Involvement of the 3′ non-coding region of the mu opioid receptor gene in morphine-induced analgesia

The mu opioid receptor (MOR) is known to play an essential role in morphine-induced analgesia. MOR-1 mRNA, the major MOR transcript, possesses a long 3′ untranslated region (3′UTR) in both mouse and human species. The sequence of the MOR-1 3′UTR, especially that of its 3′ end region, is conserved between mice and humans. In the MOR-1 3′UTR, AU-rich elements (AREs) are densely localized at the 3′ end region, suggesting low stability of this mRNA. Numerous putative transcription factor-binding motifs are located in the 3′ non-coding regions of the mouse and human MOR genes. The CXBK mouse strain, known as a MOR-deficient strain, possesses a decreased amount of MOR-1 mRNA containing an abnormally long MOR-1 3′UTR with a long nucleotide insertion.
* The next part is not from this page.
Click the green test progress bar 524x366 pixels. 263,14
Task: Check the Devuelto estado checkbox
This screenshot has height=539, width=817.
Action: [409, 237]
This insert might disrupt the stability of the MOR-1 mRNA or might reduce the transcription of the MOR-1 mRNA by separating the transcription factor-binding motifs in the 3′ non-coding region of the MOR gene, thereby decreasing MOR-1 mRNA expression and attenuating morphine-induced analgesia in CXBK mice. These recent findings suggest that the MOR-1 3′UTR is involved in mRNA expression and in the difference in response to morphine. This possible genetic mechanism may provide a good starting point for designing effective pain treatments with opiates.